* [SHORT EXERCISE 1]:
Answer these questions about the DAG path question:
(a) What approach did the poster choose for the method, and why?
(b) How many nodes does the dataset have?
(c) Which method checks whether a path is already stored in allPaths?

Question

Been trying to build a method that gets all conceivable unique paths through a DAG. Went with recursion because it seemed like the easiest to understand. Ended up with this:

public class Brutus {
    //the previous nodes visited
    public ArrayList<Node> resultHistory = new ArrayList<Node>();
    //Directed Graph class, contains a HashMap [adjacencies]
    // that has keys for all nodes that contains all edges
    public AdjacencyList paths;
    //A list of all the pathways between nodes represented as a list of nodes
    public ArrayList<ArrayList<Node>> allPaths = new ArrayList<ArrayList<Node>>();

public Brutus(AdjacencyList paths) {
    this.paths = paths;
}

public ArrayList<ArrayList<Node>> findAll() {
    int counter = 1;
    for (Node key : paths.adjacencies.keySet()) {
        System.out.println("[" + counter + "]: " + key.toString());
        StringTokenizer st = new StringTokenizer(
            paths.getAdjacentString(key), ",");
        while (st.hasMoreTokens()) {
            String child = st.nextToken();
            if (paths.getNodeFromGraph(child) != null) {
                resultHistory = new ArrayList<Node>();
                resultHistory.add(key);
                findPath(child, resultHistory);
            }
        }
        counter++;
    }
    return allPaths;
}

public void findPath(String child, ArrayList<Node> resultHistory) {
    if (resultHistory.contains(paths.getNodeFromGraph(child))) {
        return;
    }
    resultHistory.add(paths.getNodeFromGraph(child));
    if(!(inList(resultHistory, allPaths))) {
        allPaths.add(resultHistory);
    }
    StringTokenizer st = new StringTokenizer(
        paths.getAdjacentString(paths.getNodeFromGraph(child)), ",");
    while (st.hasMoreTokens()) {
        child = st.nextToken();
        if (paths.getNodeFromGraph(child) != null) {
            findPath(child, resultHistory);
        }

    }
}

public boolean inList(ArrayList<Node> resultHistory,
    ArrayList<ArrayList<Node>> allPaths) {
    for (int i = 0; i < allPaths.size();i++) {
        if (allPaths.get(i).equals(resultHistory)) {
            return true;
        }
    }
    return false;
}

Problem is, I don't think it works for all paths, since I can't find certain paths inside it. Although as the dataset is 900 nodes, I am unable to find a pattern! Other questions on Stack seem to be somewhat more specialized and as such I attempted to build my own algorithm!

* [DATA FOR THIS TASK]:
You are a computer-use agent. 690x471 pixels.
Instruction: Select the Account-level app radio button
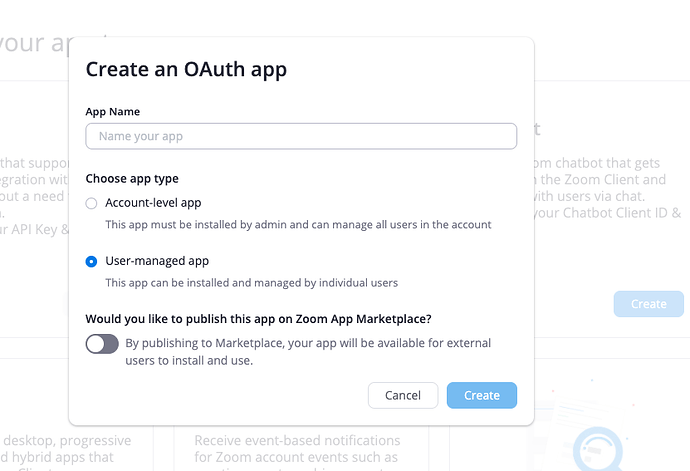(92, 203)
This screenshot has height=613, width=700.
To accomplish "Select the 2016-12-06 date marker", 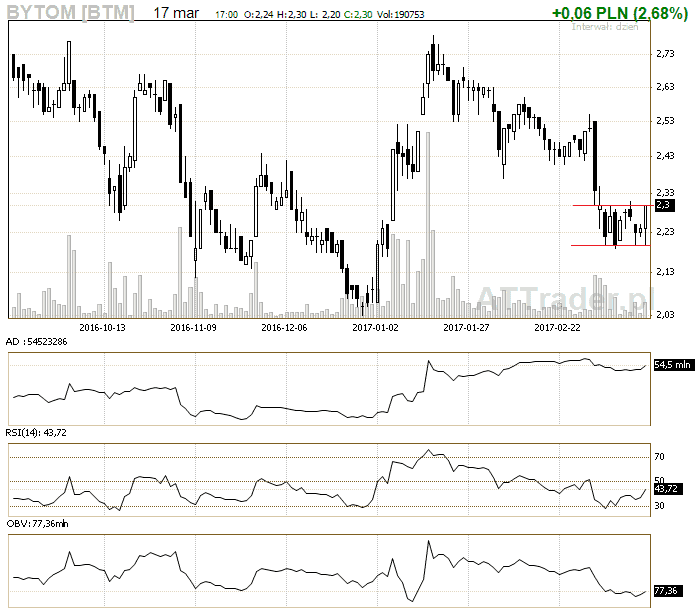I will tap(284, 326).
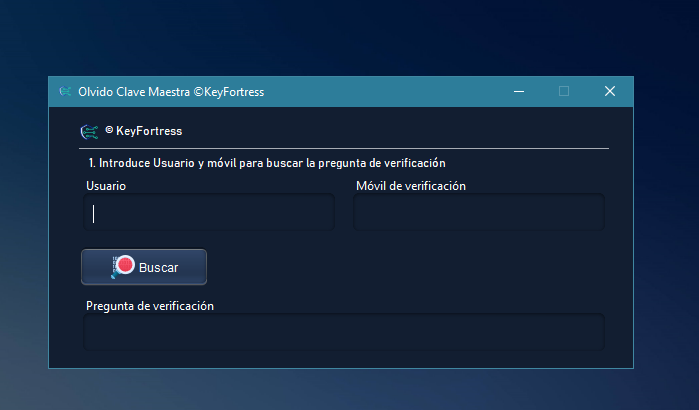Viewport: 699px width, 410px height.
Task: Click the "Usuario" field label
Action: (x=106, y=186)
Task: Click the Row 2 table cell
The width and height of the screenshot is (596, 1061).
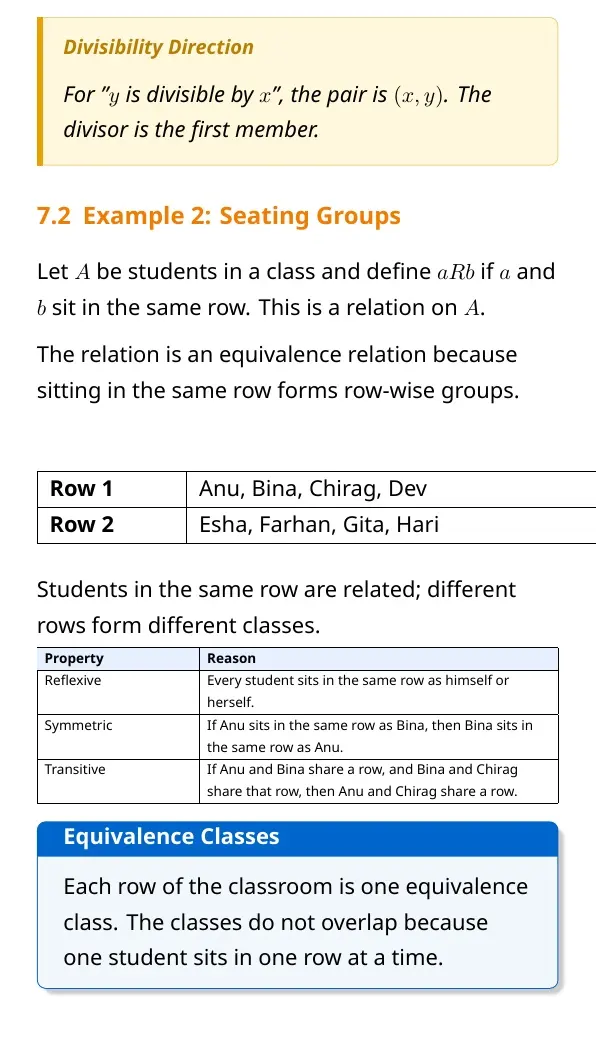Action: coord(112,525)
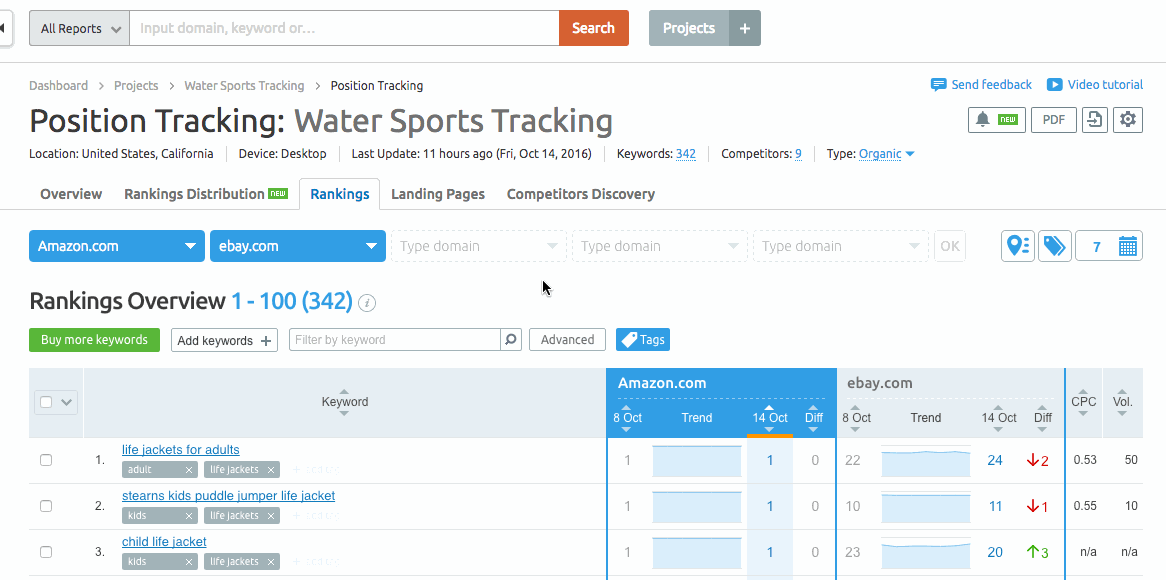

* [SHORT EXERCISE 2]: Put the rows into a numbered list, starting at the line that has "Task: Click the Row 2 table cell" and stopping at the end of the rows. Leave out blank lines and pictures.

* [WRITTEN ANSWER 1]:
(a) Recursion, because it seemed like the easiest to understand.
(b) 900 nodes.
(c) inList.

* [WRITTEN ANSWER 2]:
1. Task: Click the Row 2 table cell
2. The width and height of the screenshot is (596, 1061).
3. Action: coord(112,525)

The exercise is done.